Projects / Interactive Demo
Orrery
A heliocentric solar-system console driven by high-accuracy ephemerides.
What it does
Orrery — codenamed HELIOS — is a 3D solar-system mission console for the browser. The Sun sits at the center, the planets march along their actual orbits, and a roster of moons, asteroids, and comets fills out the scene. Time runs continuously, and you can scrub it forward, backward, or jump to "now" to see the current geometry of the solar system at this very instant.
What you can do
Real ephemerides
Planet positions are driven by the high-accuracy Astronomy Engine library — not toy approximations.

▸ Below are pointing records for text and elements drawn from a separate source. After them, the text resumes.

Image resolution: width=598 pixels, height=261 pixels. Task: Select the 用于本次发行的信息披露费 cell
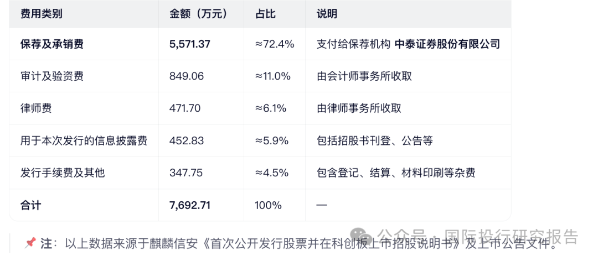84,140
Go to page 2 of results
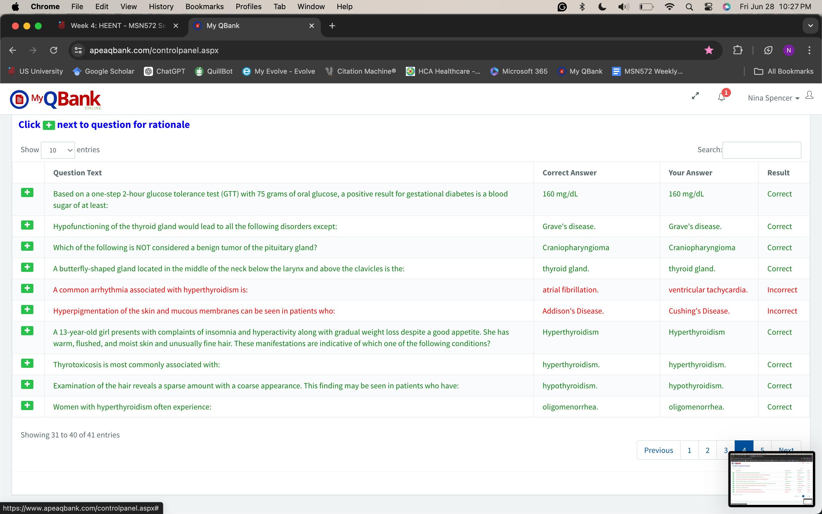The image size is (822, 514). [707, 450]
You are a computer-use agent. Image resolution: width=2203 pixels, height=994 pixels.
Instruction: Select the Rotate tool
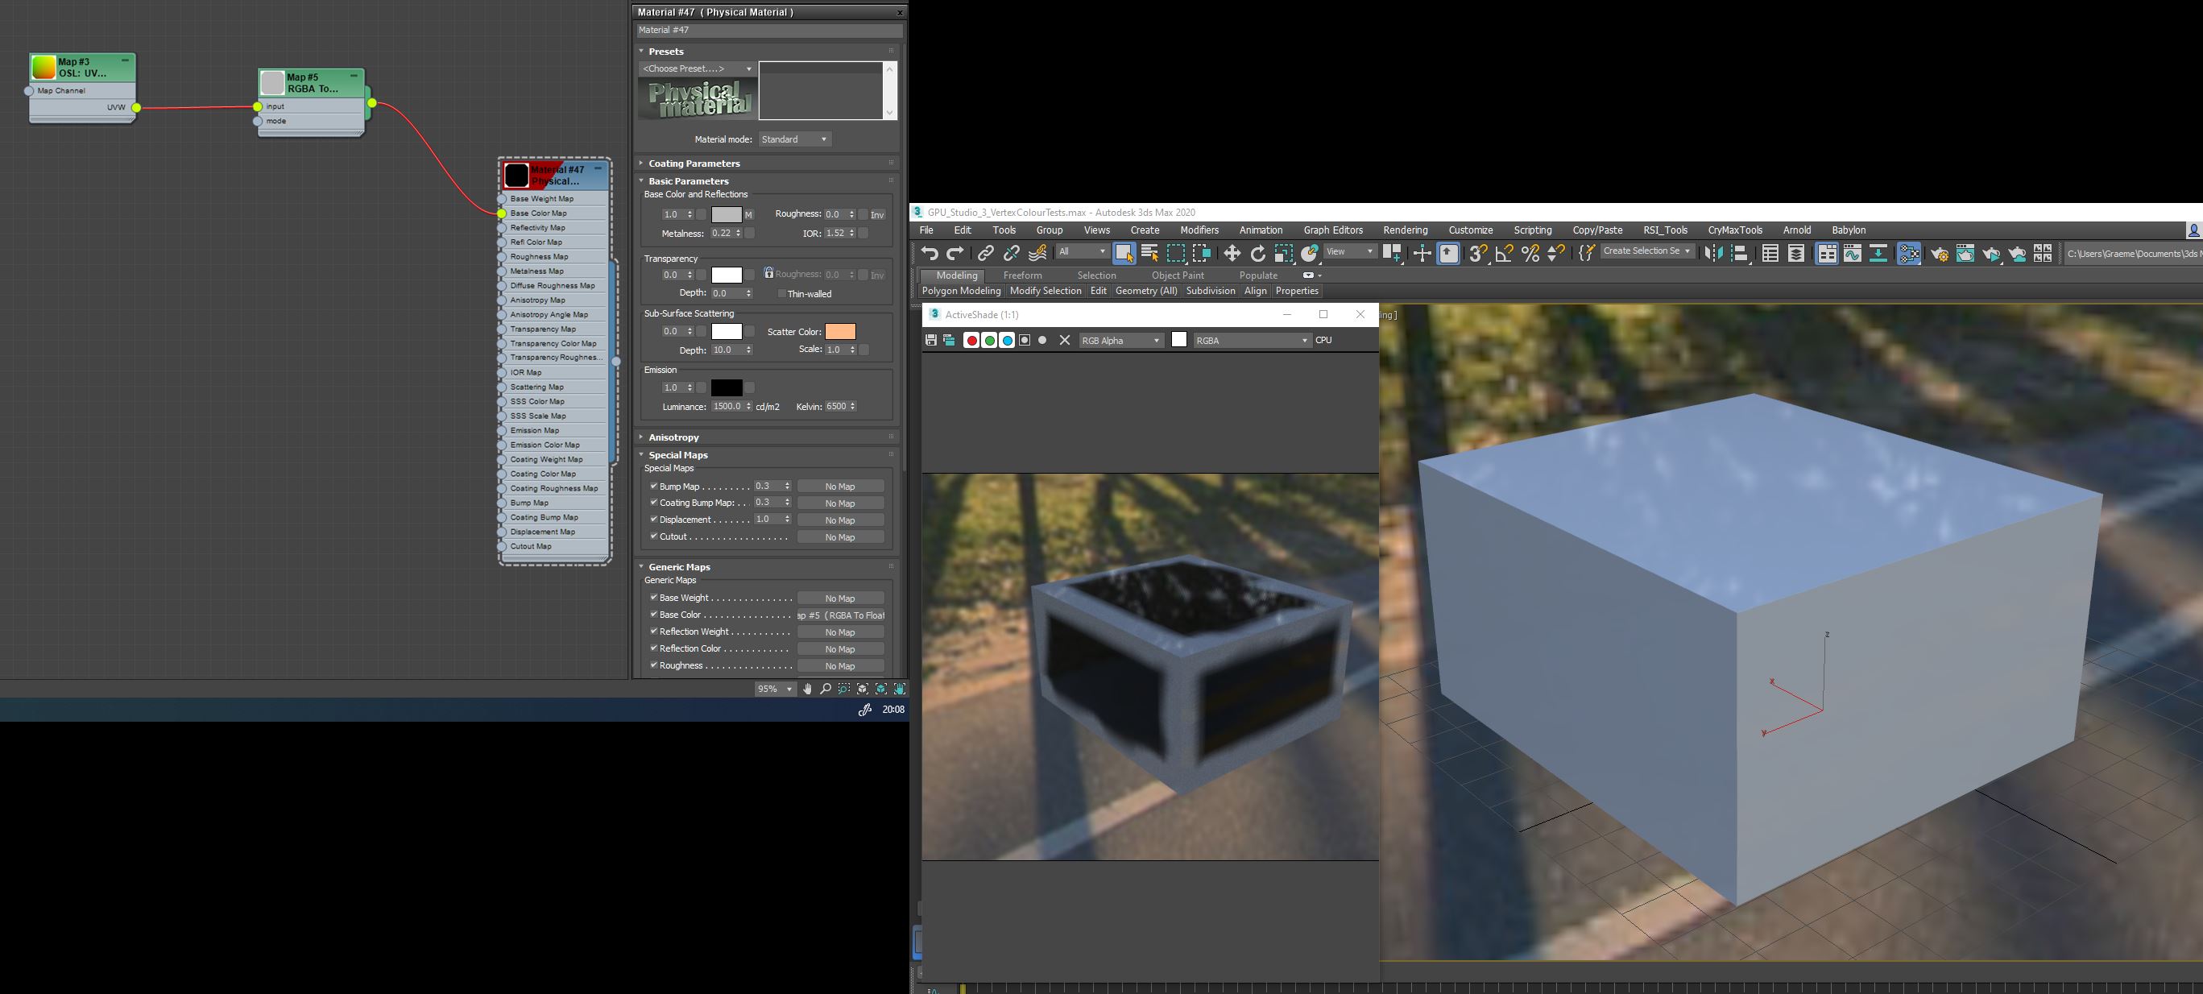click(1257, 253)
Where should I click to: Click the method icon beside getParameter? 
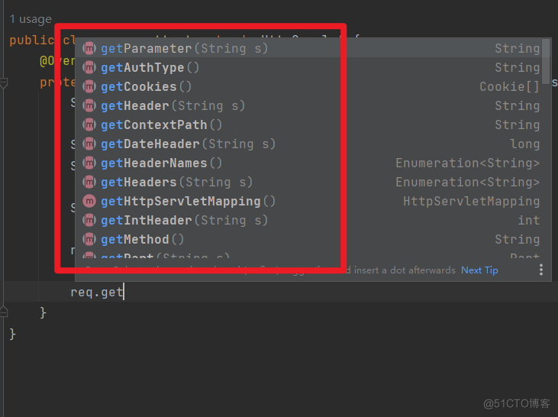[89, 48]
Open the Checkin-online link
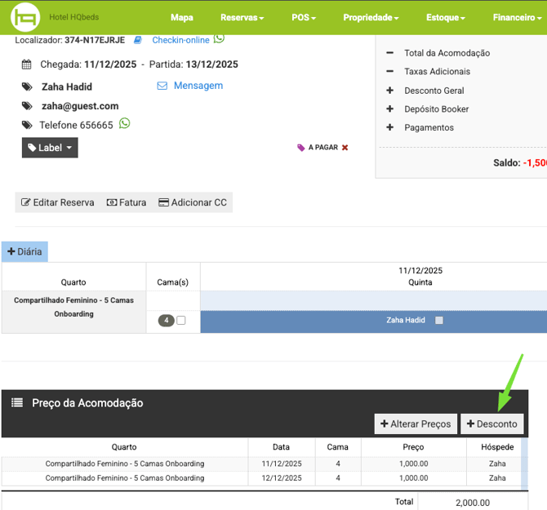 (x=180, y=40)
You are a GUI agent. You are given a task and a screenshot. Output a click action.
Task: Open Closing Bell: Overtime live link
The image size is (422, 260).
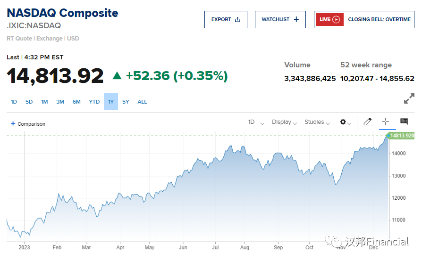[378, 20]
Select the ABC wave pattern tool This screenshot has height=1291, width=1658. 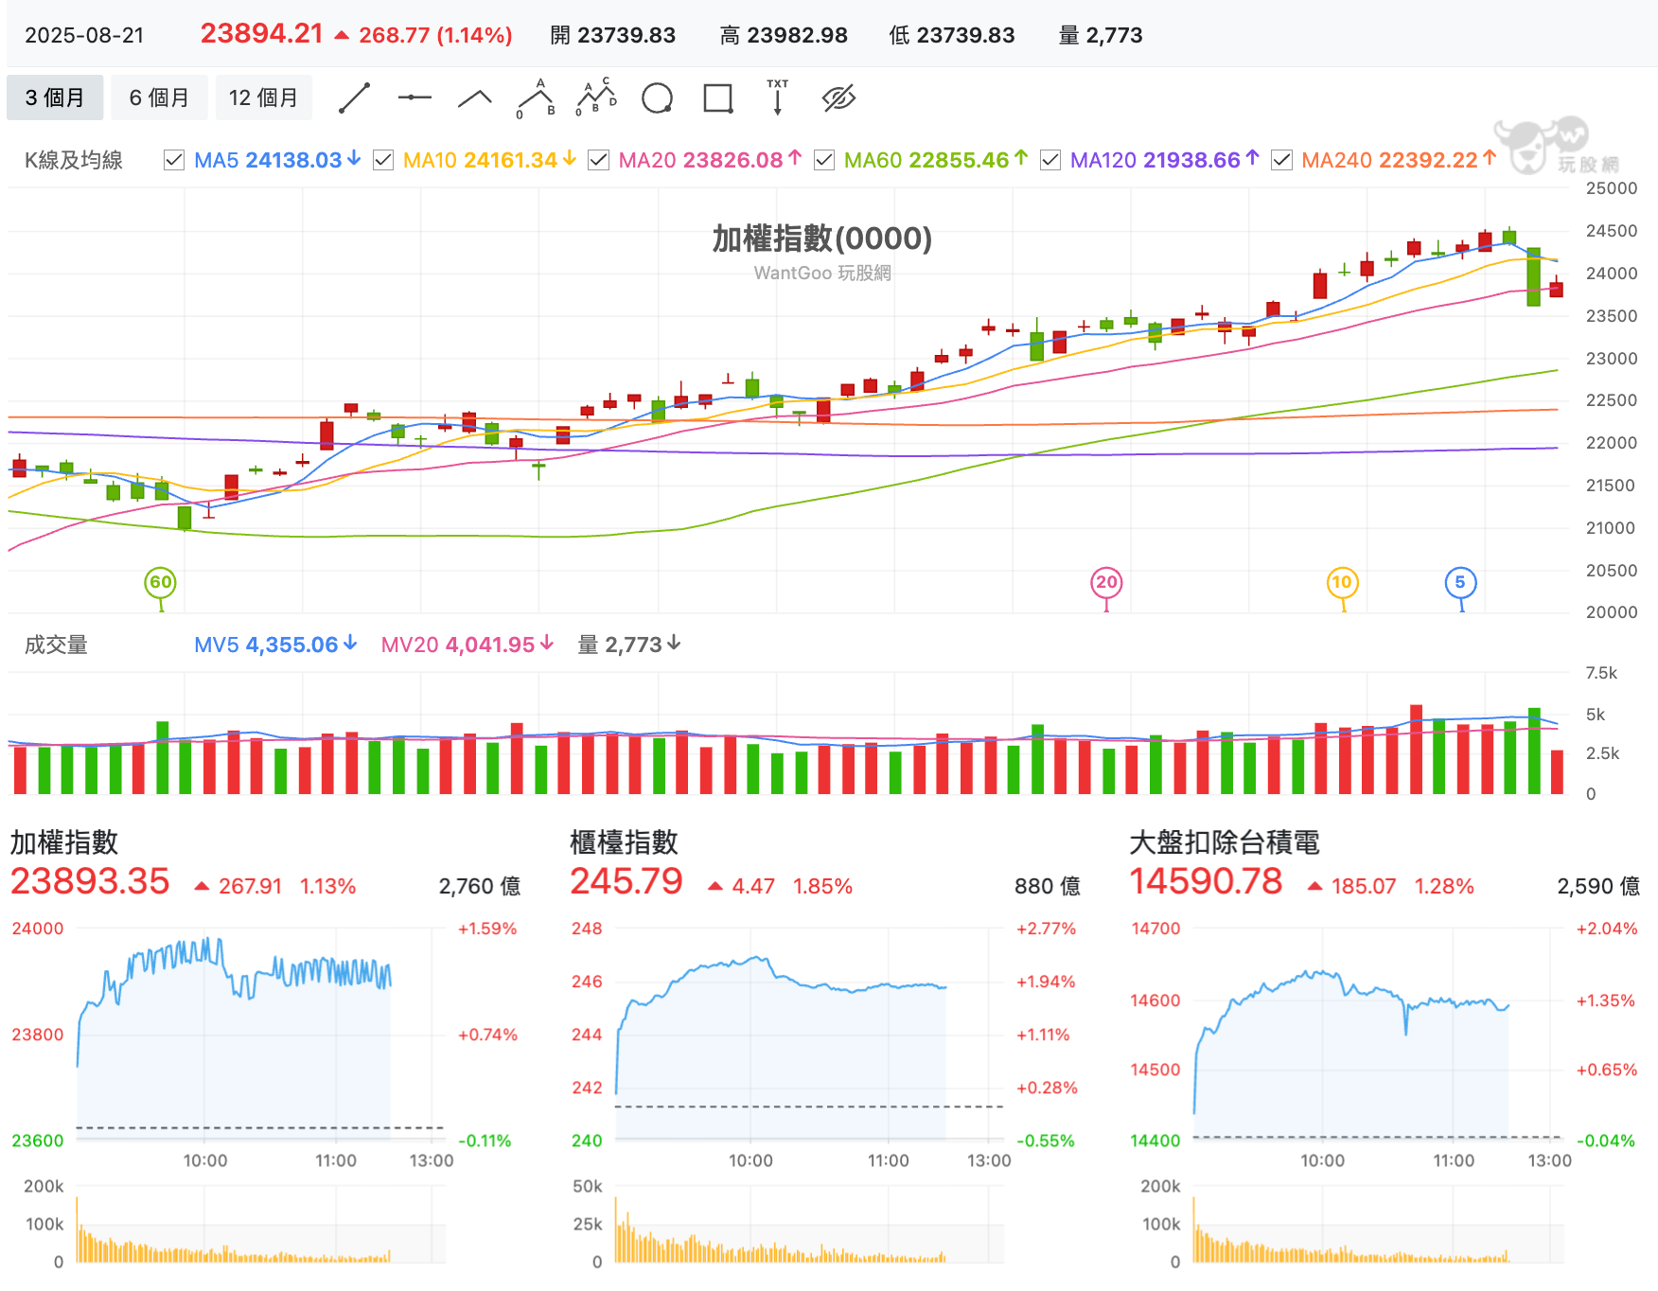pos(536,97)
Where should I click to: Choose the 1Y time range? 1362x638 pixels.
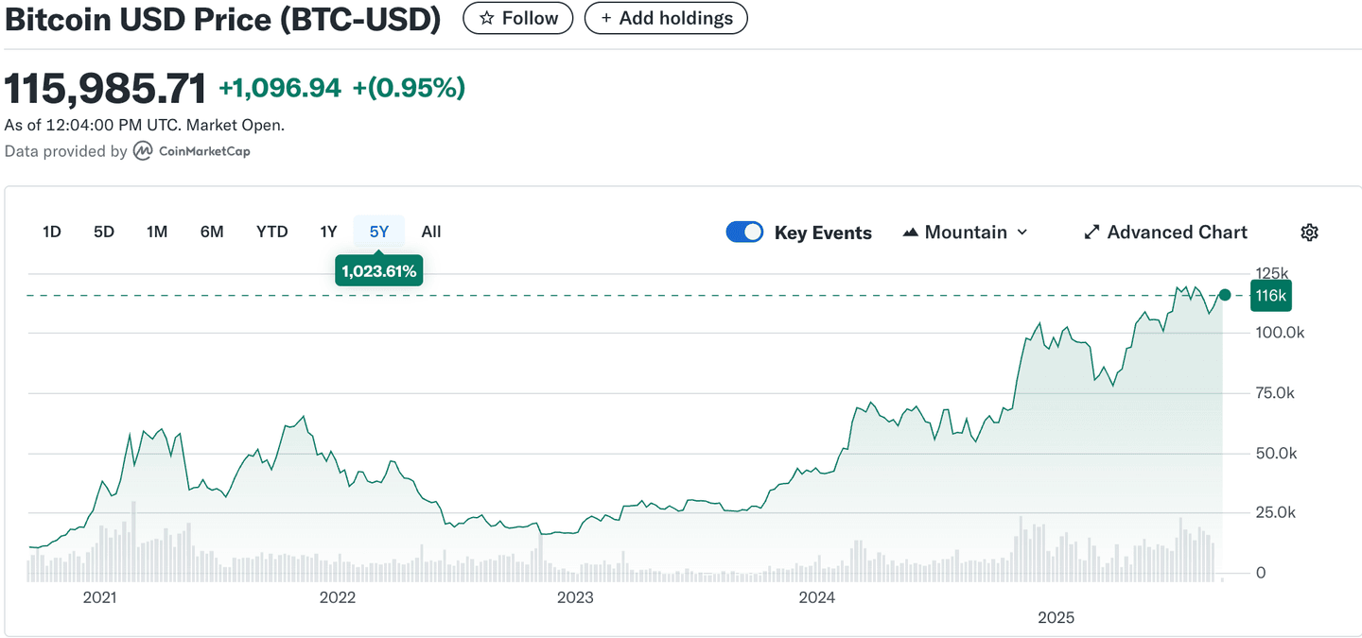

What you see at a given UTC timestamp matches the real sky.
Body roster & telemetry
Browse a left-side roster of planets, moons, and minor bodies; tap any of them to focus the camera and read live telemetry on the right.
Time scrubbing
Play, pause, reverse, accelerate, decelerate, or jump to NOW. Watch a Mars year in seconds, or freeze time at a specific Julian Date.
Custom body insertion
Define your own asteroid, comet, or hypothetical world by classical Keplerian elements (a, e, i, Ω, ω, M₀) and watch it slot into the simulation.
Camera presets
Jump between curated viewpoints — top-down ecliptic, edge-on, or focused close-ups of any selected body.
Mission-console UI
Dark theme, monospace telemetry, scanlines, and corner crosshairs — less explorer-of-the-cosmos and more flight-controller-on-shift.
Why it exists
Orrery is a sister project to Orbits — same aesthetic, same Codex-assisted build pattern, different scale. Where Orbits zooms in to a single satellite around Earth, Orrery zooms out to the whole solar system and asks: where is everything right now, and where will it be tomorrow, next year, or a century from now?
Technology
Built with vanilla JavaScript, Three.js for WebGL rendering, and the Astronomy Engine library for high-accuracy planetary positions. Custom Keplerian propagation is used for user-defined bodies. Like Orbits, everything runs in the browser — no backend, no signup.